Exercise requirements — From the line containing "The height and" through the end of the entries, please repeat every line exactly and nothing more; the pictures do not belong in the copy.

++++ Input data ++++

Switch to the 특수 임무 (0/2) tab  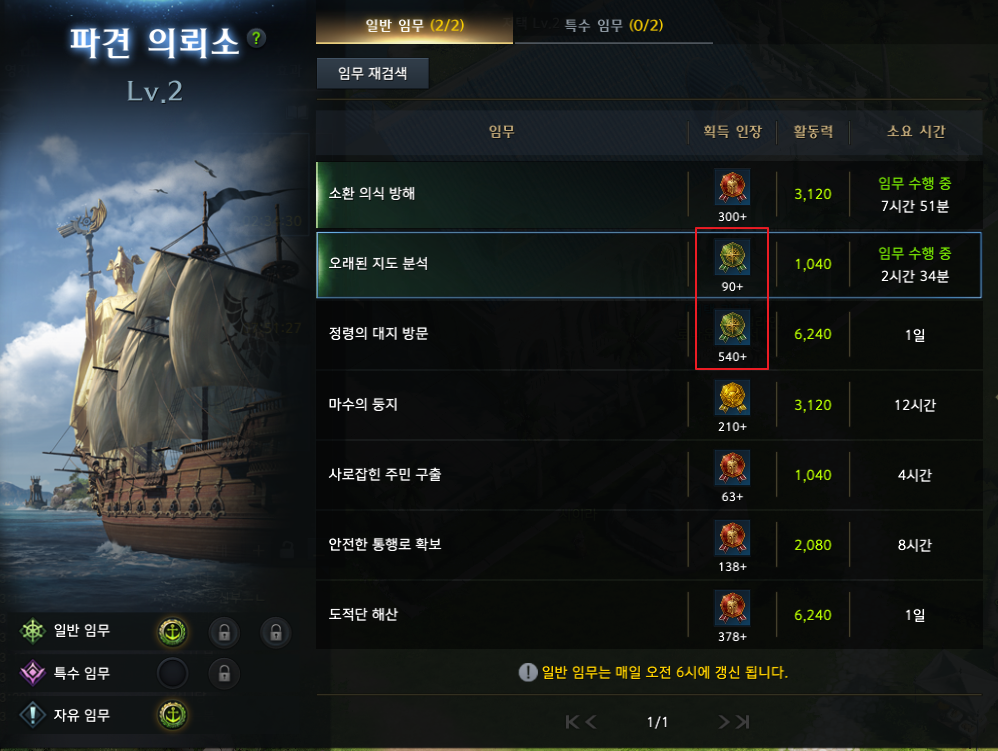(613, 25)
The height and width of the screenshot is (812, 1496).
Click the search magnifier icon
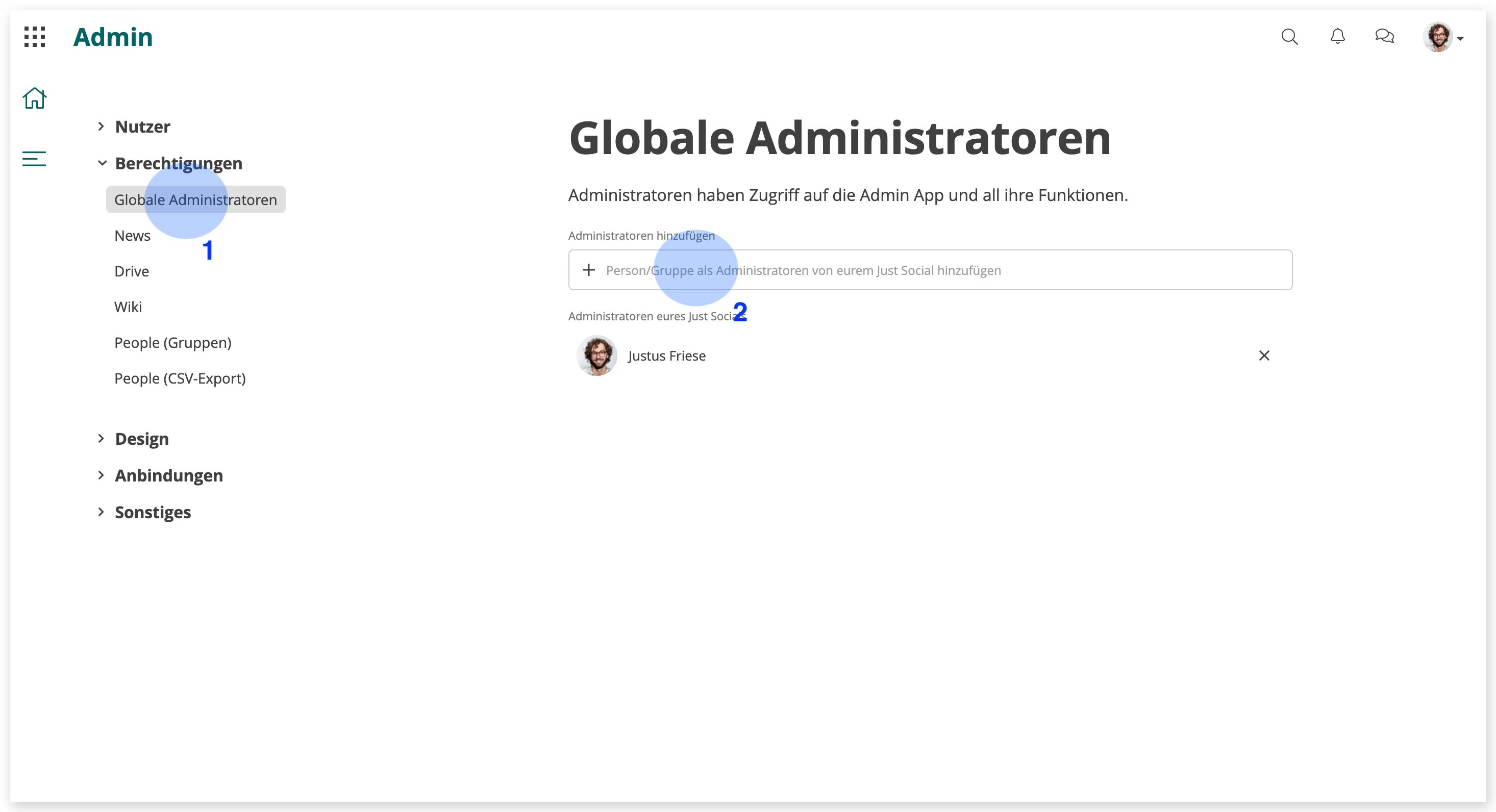[x=1289, y=37]
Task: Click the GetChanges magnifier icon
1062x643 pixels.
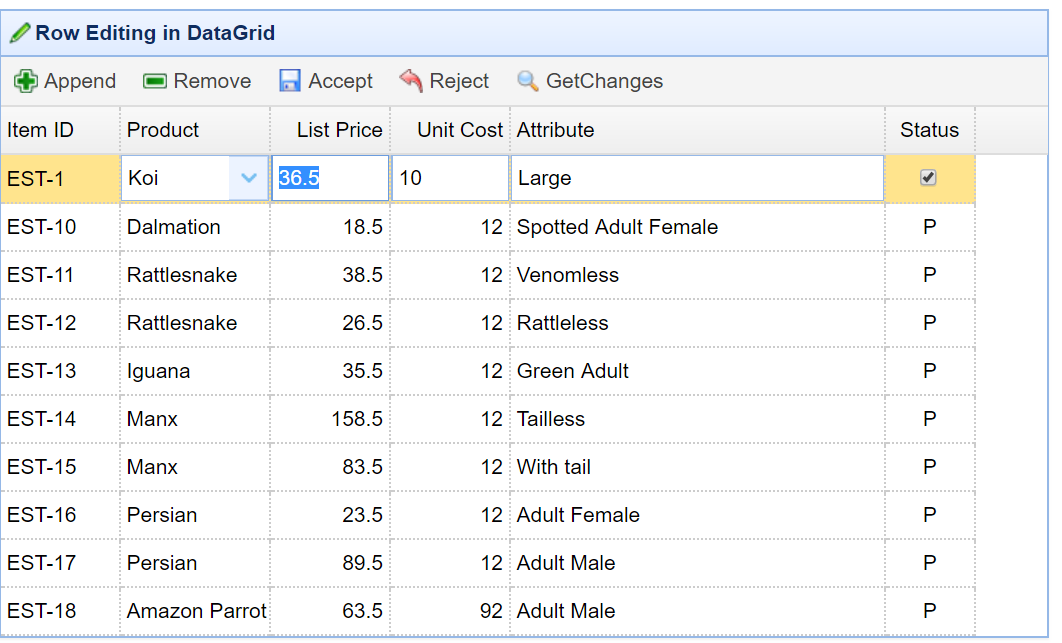Action: tap(528, 81)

++++

Result for this task —
The height and width of the screenshot is (812, 1496).
Click the search magnifier icon
[x=1289, y=37]
Task: Click the GetChanges magnifier icon
1062x643 pixels.
Action: tap(528, 81)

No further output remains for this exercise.